What you should do -
Nothing is to be altered; the data must be repeated exactly.

(Excerpts from a dataset)
==================================================
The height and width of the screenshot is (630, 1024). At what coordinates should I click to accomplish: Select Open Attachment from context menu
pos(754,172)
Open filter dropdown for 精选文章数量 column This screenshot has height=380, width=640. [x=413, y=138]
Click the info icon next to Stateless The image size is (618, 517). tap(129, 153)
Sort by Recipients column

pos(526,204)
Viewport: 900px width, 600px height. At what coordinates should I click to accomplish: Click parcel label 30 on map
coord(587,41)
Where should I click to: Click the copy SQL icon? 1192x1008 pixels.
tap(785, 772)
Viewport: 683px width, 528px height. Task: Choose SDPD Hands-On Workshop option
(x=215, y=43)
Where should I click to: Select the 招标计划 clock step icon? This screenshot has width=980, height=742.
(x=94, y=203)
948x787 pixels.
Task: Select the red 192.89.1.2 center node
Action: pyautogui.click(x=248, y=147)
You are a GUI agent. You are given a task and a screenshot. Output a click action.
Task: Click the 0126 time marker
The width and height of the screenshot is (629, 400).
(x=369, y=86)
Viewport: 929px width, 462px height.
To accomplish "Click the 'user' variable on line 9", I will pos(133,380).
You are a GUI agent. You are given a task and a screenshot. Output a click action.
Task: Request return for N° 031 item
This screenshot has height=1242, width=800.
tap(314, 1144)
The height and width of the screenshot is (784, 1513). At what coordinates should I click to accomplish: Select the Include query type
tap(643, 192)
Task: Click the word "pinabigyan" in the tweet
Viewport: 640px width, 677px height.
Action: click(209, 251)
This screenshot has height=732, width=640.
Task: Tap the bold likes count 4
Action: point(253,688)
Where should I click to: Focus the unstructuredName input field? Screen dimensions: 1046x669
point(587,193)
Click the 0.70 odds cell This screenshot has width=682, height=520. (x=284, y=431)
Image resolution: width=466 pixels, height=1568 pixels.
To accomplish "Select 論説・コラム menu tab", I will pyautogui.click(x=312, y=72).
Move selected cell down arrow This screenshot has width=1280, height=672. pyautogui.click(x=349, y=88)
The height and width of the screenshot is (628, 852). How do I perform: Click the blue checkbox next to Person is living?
==================================================
The completed task -
The height and width of the screenshot is (630, 1024). At what coordinates should I click to accomplish: Select Open Attachment from context menu
pos(754,172)
Open filter dropdown for 精选文章数量 column This screenshot has height=380, width=640. [x=413, y=138]
Click the info icon next to Stateless The image size is (618, 517). tap(129, 153)
Sort by Recipients column

pos(526,204)
Viewport: 900px width, 600px height. At what coordinates should I click to accomplish: Click parcel label 30 on map
coord(587,41)
Where should I click to: Click the copy SQL icon? 1192x1008 pixels.
tap(785, 772)
Viewport: 683px width, 528px height. Task: Choose SDPD Hands-On Workshop option
(x=215, y=43)
Where should I click to: Select the 招标计划 clock step icon? This screenshot has width=980, height=742.
(x=94, y=203)
948x787 pixels.
Task: Select the red 192.89.1.2 center node
Action: pyautogui.click(x=248, y=147)
You are a GUI agent. You are given a task and a screenshot. Output a click action.
Task: Click the 0126 time marker
The width and height of the screenshot is (629, 400).
(x=369, y=86)
Viewport: 929px width, 462px height.
To accomplish "Click the 'user' variable on line 9", I will pos(133,380).
You are a GUI agent. You are given a task and a screenshot. Output a click action.
Task: Request return for N° 031 item
This screenshot has height=1242, width=800.
tap(314, 1144)
The height and width of the screenshot is (784, 1513). At what coordinates should I click to accomplish: Select the Include query type
tap(643, 192)
Task: Click the word "pinabigyan" in the tweet
Viewport: 640px width, 677px height.
Action: click(209, 251)
This screenshot has height=732, width=640.
Task: Tap the bold likes count 4
Action: point(253,688)
Where should I click to: Focus the unstructuredName input field? Screen dimensions: 1046x669
point(587,193)
Click the 0.70 odds cell This screenshot has width=682, height=520. (x=284, y=431)
Image resolution: width=466 pixels, height=1568 pixels.
To accomplish "Select 論説・コラム menu tab", I will pyautogui.click(x=312, y=72).
Move selected cell down arrow This screenshot has width=1280, height=672. pyautogui.click(x=349, y=88)
The height and width of the screenshot is (628, 852). How do I perform: Click the blue checkbox next to Person is living?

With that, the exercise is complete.